*** Supplied material ***

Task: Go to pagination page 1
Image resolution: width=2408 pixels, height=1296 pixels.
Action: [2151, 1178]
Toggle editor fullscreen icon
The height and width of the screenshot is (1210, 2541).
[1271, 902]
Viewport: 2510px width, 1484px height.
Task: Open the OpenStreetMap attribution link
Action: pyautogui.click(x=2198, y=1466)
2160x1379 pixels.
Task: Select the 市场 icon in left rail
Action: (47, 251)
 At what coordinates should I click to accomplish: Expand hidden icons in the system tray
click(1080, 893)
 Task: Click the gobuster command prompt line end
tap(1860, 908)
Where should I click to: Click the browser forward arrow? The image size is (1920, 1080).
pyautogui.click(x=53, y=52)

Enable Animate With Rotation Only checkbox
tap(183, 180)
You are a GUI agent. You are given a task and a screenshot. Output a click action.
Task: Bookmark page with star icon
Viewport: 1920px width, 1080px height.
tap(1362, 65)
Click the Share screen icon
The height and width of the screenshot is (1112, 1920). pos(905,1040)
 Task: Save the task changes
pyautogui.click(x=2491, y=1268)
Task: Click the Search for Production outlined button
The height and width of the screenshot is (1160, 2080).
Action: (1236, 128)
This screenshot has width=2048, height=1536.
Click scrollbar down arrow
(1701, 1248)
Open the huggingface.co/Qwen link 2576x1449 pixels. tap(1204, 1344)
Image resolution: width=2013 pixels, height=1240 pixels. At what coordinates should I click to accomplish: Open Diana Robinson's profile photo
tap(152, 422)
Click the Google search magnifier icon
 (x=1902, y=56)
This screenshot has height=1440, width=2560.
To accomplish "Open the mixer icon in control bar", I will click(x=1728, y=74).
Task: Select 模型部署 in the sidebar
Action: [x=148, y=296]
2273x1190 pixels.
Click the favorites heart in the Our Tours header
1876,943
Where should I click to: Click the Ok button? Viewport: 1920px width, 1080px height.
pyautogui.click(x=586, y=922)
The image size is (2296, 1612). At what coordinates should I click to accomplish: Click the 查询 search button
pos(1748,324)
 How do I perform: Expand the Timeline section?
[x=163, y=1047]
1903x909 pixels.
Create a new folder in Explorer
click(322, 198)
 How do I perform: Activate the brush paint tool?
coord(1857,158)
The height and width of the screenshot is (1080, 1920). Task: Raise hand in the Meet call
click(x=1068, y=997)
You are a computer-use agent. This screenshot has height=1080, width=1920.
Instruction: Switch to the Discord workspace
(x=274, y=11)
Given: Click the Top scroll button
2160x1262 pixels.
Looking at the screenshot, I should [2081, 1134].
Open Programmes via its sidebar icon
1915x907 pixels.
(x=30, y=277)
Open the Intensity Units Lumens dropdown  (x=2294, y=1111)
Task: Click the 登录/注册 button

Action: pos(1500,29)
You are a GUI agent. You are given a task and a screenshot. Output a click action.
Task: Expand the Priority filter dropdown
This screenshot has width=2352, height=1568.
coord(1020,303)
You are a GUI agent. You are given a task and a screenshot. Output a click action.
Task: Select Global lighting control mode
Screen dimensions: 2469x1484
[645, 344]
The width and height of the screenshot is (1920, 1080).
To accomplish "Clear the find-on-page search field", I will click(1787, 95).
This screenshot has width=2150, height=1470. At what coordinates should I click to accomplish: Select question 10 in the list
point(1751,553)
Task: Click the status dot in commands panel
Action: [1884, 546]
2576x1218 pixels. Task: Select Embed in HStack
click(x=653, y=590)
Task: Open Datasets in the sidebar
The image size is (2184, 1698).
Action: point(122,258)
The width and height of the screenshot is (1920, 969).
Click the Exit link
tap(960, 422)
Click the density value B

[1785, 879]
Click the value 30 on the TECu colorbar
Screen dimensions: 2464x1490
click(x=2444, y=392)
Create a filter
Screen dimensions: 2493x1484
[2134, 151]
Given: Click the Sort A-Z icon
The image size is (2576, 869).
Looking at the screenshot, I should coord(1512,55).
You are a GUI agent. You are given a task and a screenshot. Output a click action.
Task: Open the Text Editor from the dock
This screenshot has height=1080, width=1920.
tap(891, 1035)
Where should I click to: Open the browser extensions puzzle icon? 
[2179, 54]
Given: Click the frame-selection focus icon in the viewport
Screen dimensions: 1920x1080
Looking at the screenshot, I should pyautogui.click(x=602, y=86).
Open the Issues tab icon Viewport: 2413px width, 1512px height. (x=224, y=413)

*** End of Supplied material ***

Your task: Please write out, exactly as they appear above, only the lines in the stretch from the line with "Task: Click the gobuster" through the line with "Task: Click the Search".

Task output:
 Task: Click the gobuster command prompt line end
tap(1860, 908)
Where should I click to: Click the browser forward arrow? The image size is (1920, 1080).
pyautogui.click(x=53, y=52)

Enable Animate With Rotation Only checkbox
tap(183, 180)
You are a GUI agent. You are given a task and a screenshot. Output a click action.
Task: Bookmark page with star icon
Viewport: 1920px width, 1080px height.
tap(1362, 65)
Click the Share screen icon
The height and width of the screenshot is (1112, 1920). pos(905,1040)
 Task: Save the task changes
pyautogui.click(x=2491, y=1268)
Task: Click the Search for Production outlined button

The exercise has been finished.